Clinical Characteristics of Disaccharidase Deficiencies Among Children Undergoing Upper Endoscopy.J Pediatr Gastroenterol Nutr. 2018 Jun; 66 Suppl 3:S56-S60.JP
The epidemiology and clinical significance of disaccharidase deficiencies have not been thoroughly characterized. Recent work suggests at least genetic sucrase-isomaltase deficiency is more prevalent than previously believed. Because lactase deficiency (LD) is well described, the present study focuses on the clinical characteristics of children with disaccharidase deficiencies determined by esophagogastroduodenoscopy.
Endoscopic records were reviewed from patients undergoing esophagogastroduodenoscopies with biopsies assayed for disaccharidase activity performed by 13 pediatric gastroenterologists during 5 years (2010-2014). Presenting symptoms, clinical and histological diagnosis, treatment, disaccharidase results, and demographic variables were obtained from medical and endoscopic records of those with maltase and sucrase deficiency (SD).

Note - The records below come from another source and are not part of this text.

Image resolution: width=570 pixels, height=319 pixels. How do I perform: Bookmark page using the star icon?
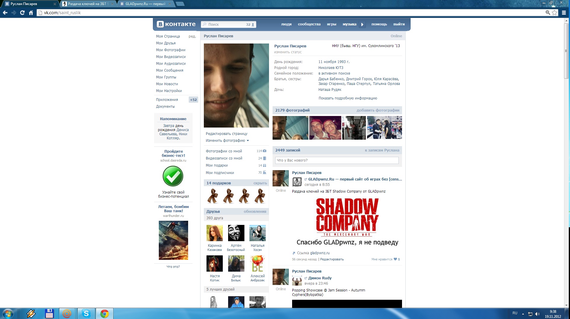pyautogui.click(x=554, y=13)
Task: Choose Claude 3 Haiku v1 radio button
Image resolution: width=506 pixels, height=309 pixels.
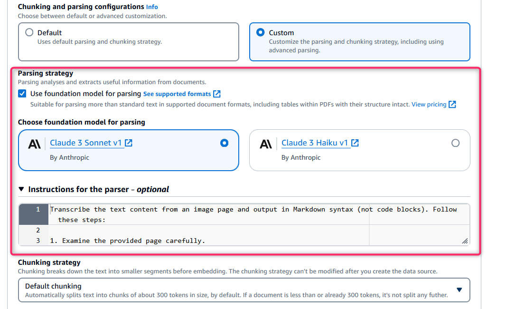Action: coord(455,143)
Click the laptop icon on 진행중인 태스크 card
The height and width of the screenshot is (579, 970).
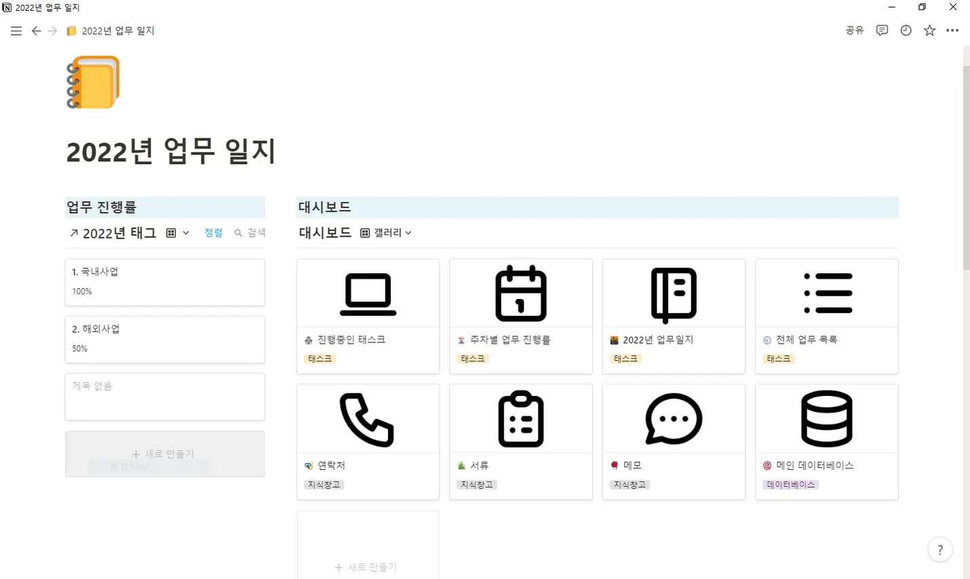click(x=368, y=294)
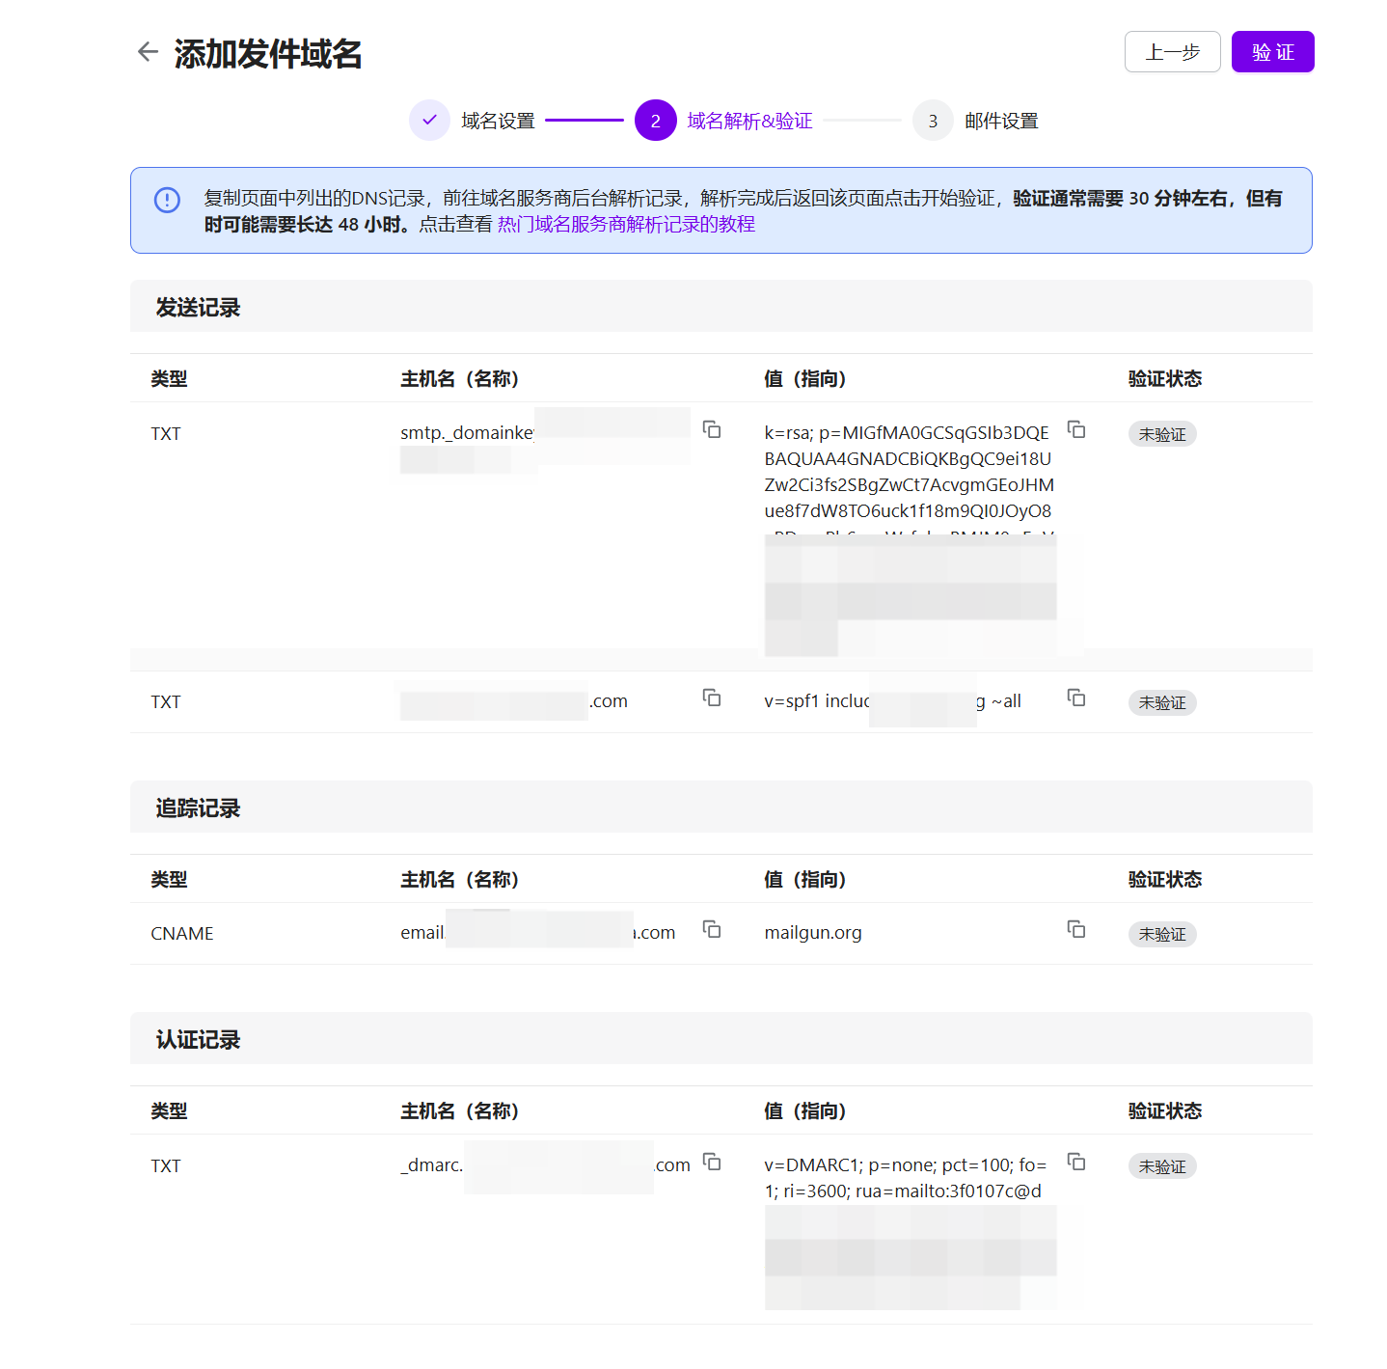Click the info icon in the notice banner
Screen dimensions: 1387x1369
[x=167, y=200]
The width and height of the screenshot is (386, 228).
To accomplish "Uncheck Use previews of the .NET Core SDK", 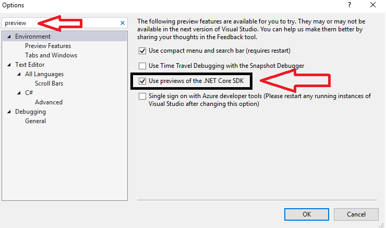I will coord(142,81).
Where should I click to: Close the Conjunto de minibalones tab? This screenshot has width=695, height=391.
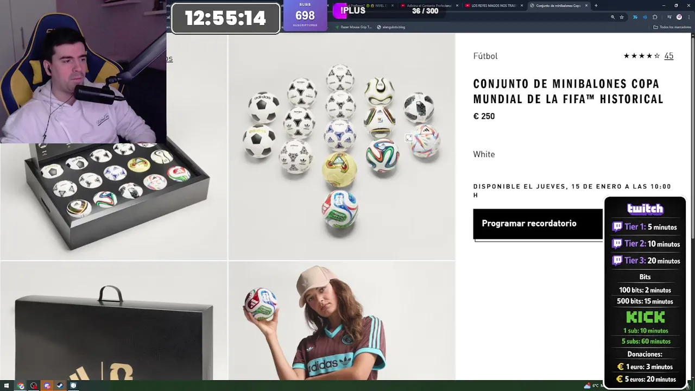pyautogui.click(x=586, y=5)
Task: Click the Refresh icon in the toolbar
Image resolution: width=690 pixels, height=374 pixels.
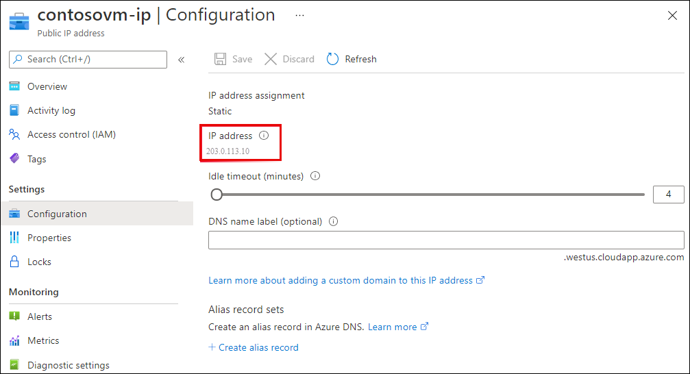Action: 333,59
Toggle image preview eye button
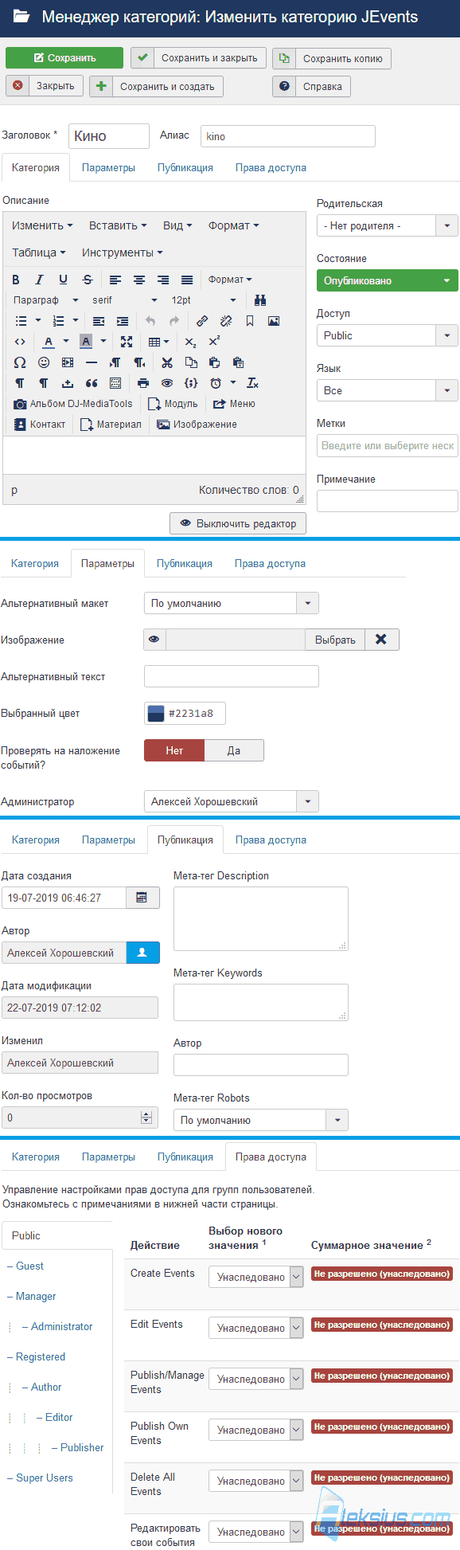 (154, 640)
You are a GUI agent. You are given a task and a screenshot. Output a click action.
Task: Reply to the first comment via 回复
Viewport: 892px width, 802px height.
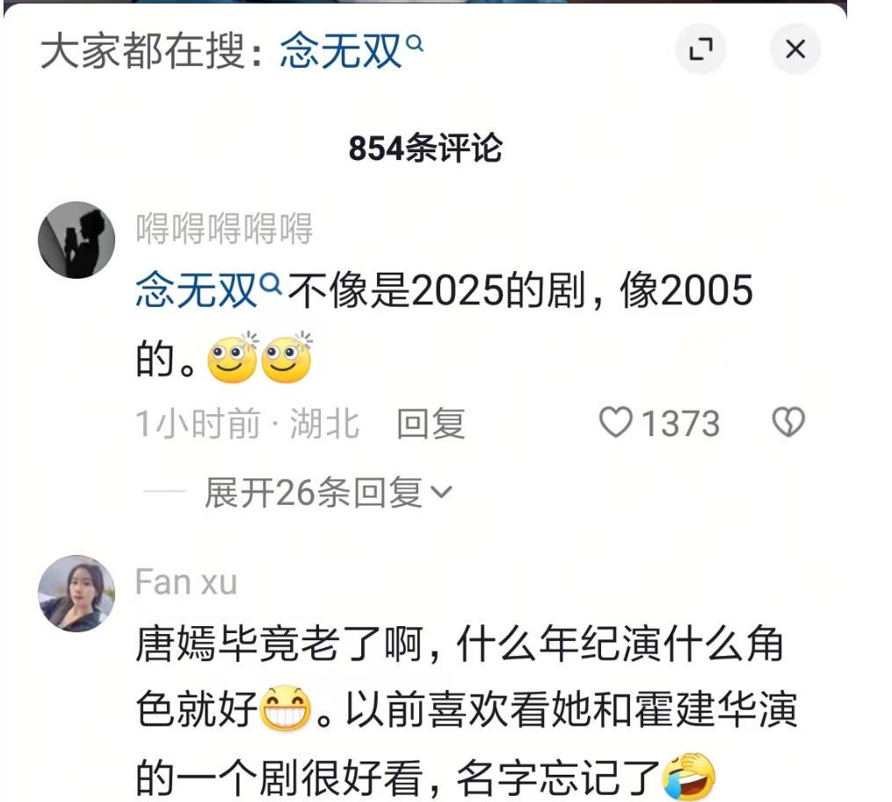[431, 424]
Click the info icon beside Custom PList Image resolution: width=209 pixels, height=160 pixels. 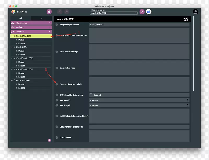tap(57, 137)
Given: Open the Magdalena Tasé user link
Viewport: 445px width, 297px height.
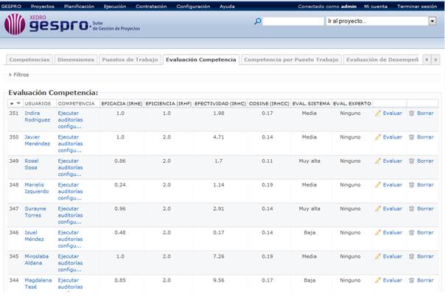Looking at the screenshot, I should tap(38, 284).
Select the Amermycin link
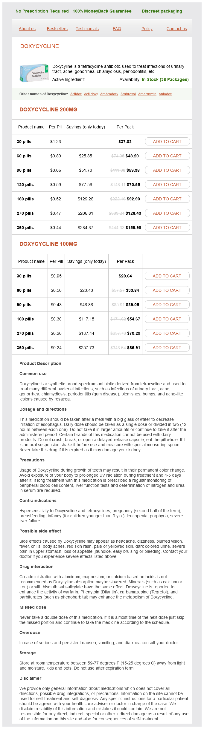Viewport: 204px width, 729px height. tap(147, 94)
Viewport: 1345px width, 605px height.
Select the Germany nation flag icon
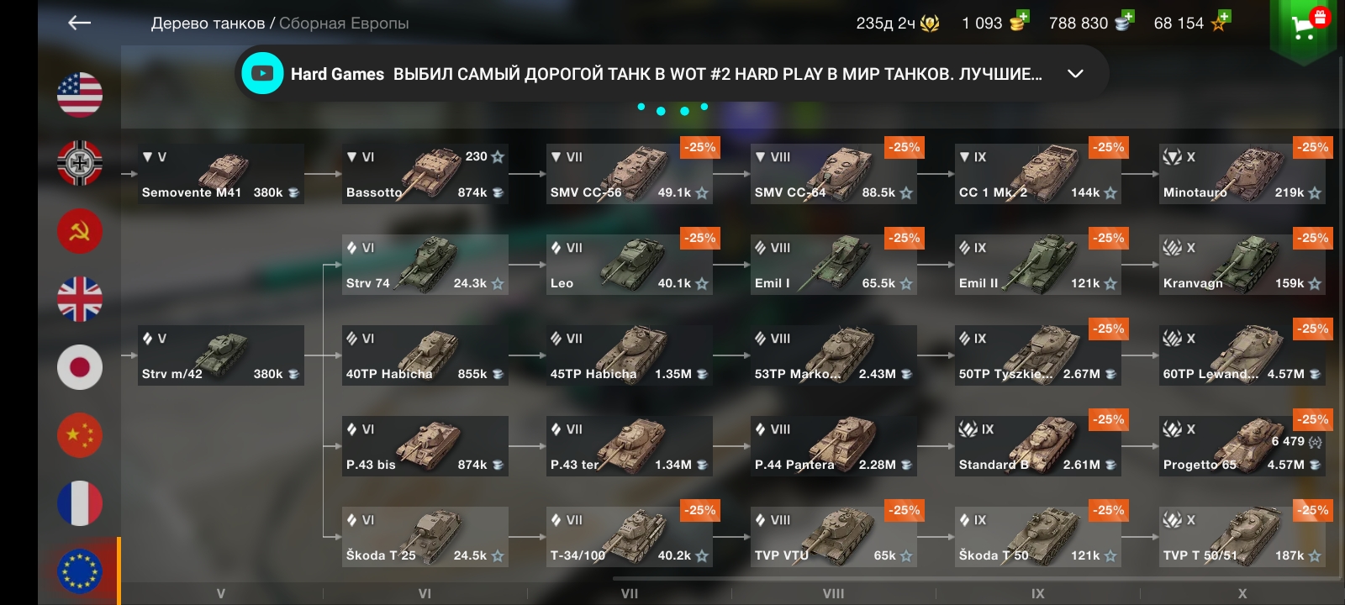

Among 963 patients undergoing intestinal disaccharidase testing, 73 (7.6%) had SD on biopsy (enzyme activity <25 μmol · min · g). Thirty-four (34/73; 47%) had normal duodenal histology and are the focus of this report. Four patients had SD without LD. Pan-disaccharidase deficiency was observed in 24 patients when maltase and palatinase assays were obtained (n = 646), and 11 had SD + LD when just those 2 enzymes were analyzed (n = 317). Those with SD without LD were younger 4.6 ± 6.1 versus 14.1 ± 3.6 years and uniformly presented with diarrhea. Patients with pan-disaccharidase deficiency or SD + LD primarily reported abdominal pain (33/35; 94%), diarrhea (16/35; 46%), nausea (14/35; 40%); and poor weight gain/weight loss (10/35; 29%); constipation, flatulence, and bloating were also noted. Maltase deficiency is less common (8/963; 0.8%), presenting with similar symptoms.
Genetic sucrase-isomaltase deficiency often occurs together with lactase or pan-disaccharide deficiency. Disaccharidase deficiency should be considered a potential cause of abdominal pain and/or diarrhea in children and adolescents.